21 Responses to “FF: Mystery in Maine”

  1. Bob Caron says:

    I don’t think that the modification dates back to the original installation. Most likely, it is a double cylinder deadbolt which does not retract when the inside knob is turned and the mod is there as a reminder that this door must remain unlocked during business hours. If you do happen to get locked in by someone on the outside, you have a key to get out.

  2. lach says:

    Is that metal piece fixed or does it slide up and down in that channel?

  3. Fred says:

    Is there a thumbturn on the other side, and the plate is used to secure the door?

  4. Misha Burnett says:

    I assume that it’s to prevent someone from being locked inside the office from the outside. I guess that swapping the inner and outer mortise cylinder never occurred to anyone?

  5. Blake Nelson says:

    That wouldn’t solve the problem. A thumbturn mortise cylinder woud easily be a much better solution. But to meet code in having only one operation to exit, a new single cylinder lock with the correct function should be installed. But that costs $$, but could also save lives!

  6. AJL says:

    Notice there is no keyhole in the door handle. It is probably a set that was intended to retract the deadbolt from the egress side. But it no longer works, so they keep the door unlocked.

  7. Anthony Wan says:

    I think I’ve been watching too many horror movies. Maybe the key is stuck in the cylinder and sometimes when people are in the room, it locks itself somehow and spooky things happen….

  8. Jamo says:

    Could the key be on the inside, for the doctors and nurses to control who comes into the TB ward? TB is very contagious.
    Just a thought.

  9. Eric Rieckers says:

    So, what’s your theory, Lori?

    • Lori says:

      I think it must have been a double-cylinder deadbolt originally, but when it became office space it was put in the permanently-unlocked position – at least from the egress side. If the key was left in the lock long-term, it seems like the key was not removable in that position, although that’s kind of weird for a deadbolt.

      – Lori

  10. Glenn Younger says:

    It could be that the cam screws have loosened, and the plate is there to keep the plug lined up to allow you to remove the key. We have seen external plates made to keep the plug in place from the outside.

  11. Tom says:

    I think the key was inserted on the egress side along with the metal piece to reduce the possibility of anyone on the other side of the door being able to lock it when the door was in the closed position. The deadbolt would not be able to be engaged because of the key along with the metal piece on the egress side would prevent this action, unable to turn.

  12. Russ Hickman says:

    It appears by turning the key in the mortise housing 180*, with the bolt retracted, you could neither remove the key nor lock the door from the inside. The key on the inside would guaranty the door would not be locked from the outside for any reason. Turning this into a passage function. Of course if you had a finger nail file, a dime or heaven forbid a screwdriver with you, all bets are off!

  13. Russ Hickman says:

    The lock was keyed both sides for back in the day when they would lock you in the room with the patient staff could have a key to get out. This lock was not ever a single motion egress.

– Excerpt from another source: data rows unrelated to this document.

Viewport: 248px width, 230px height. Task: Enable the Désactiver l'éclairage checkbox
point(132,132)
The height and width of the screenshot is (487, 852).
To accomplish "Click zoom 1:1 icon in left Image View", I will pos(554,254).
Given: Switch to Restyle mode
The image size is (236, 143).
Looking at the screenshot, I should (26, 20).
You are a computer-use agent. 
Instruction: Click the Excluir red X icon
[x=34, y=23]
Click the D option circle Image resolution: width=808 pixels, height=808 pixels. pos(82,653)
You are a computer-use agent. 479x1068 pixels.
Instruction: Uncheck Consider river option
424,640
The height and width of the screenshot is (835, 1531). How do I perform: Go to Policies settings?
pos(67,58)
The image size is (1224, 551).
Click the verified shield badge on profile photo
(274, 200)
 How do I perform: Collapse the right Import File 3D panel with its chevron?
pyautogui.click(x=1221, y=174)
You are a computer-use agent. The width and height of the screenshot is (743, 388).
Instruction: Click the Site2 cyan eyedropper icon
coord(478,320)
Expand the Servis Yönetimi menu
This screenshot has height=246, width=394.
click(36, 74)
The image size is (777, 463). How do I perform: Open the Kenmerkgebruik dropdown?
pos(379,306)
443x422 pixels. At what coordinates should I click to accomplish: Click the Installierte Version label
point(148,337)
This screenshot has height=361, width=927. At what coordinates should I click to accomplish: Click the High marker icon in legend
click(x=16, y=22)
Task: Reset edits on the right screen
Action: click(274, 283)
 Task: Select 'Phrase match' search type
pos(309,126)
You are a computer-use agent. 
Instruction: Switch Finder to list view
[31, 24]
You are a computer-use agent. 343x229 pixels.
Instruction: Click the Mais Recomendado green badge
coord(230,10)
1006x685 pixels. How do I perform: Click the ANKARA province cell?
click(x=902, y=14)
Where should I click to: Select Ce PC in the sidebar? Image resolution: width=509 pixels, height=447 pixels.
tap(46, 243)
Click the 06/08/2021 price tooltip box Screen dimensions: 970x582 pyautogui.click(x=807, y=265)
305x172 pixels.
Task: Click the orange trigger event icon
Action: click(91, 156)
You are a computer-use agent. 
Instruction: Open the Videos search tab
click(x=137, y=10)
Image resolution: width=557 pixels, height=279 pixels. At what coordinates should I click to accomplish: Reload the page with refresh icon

  14. Jill McCreary AHC FDAI says:

    As Russ Hickman states, this is/was an institutional MORTISE lockset at one time. So currently the key retracts the deadbolt to allow passage function. Interesting way to maintain the passage function.

    To bring things up to today’s code – probably a new door with appropriate exit hardware would be required.

  15. Fred says:

    All good theories but I don’t think they fit. Whatever the reason was, the deadbolt was to remain operable. If the goal was to change it into a passage function, replace the cylinder with a dummy, remove or file off the tailpiece or break the key in the lock. All easier solutions than fabricating the metal slide, that thing took some time and skill to fit so well on the door and cylinder. Also the slide was meant to move up and down. Why would anyone take the time to make the groove or the lip at the top unless it was meant to slide up and down? I agree the lack of scratches on the door would mean it is not used often but still an option.

  16. lach says:

    Maybe someone glued the key in in the past to use it as a thumb turn (key-ring hole was filled), but now they need it as a passage set so they put the bracket on to keep the key from turning.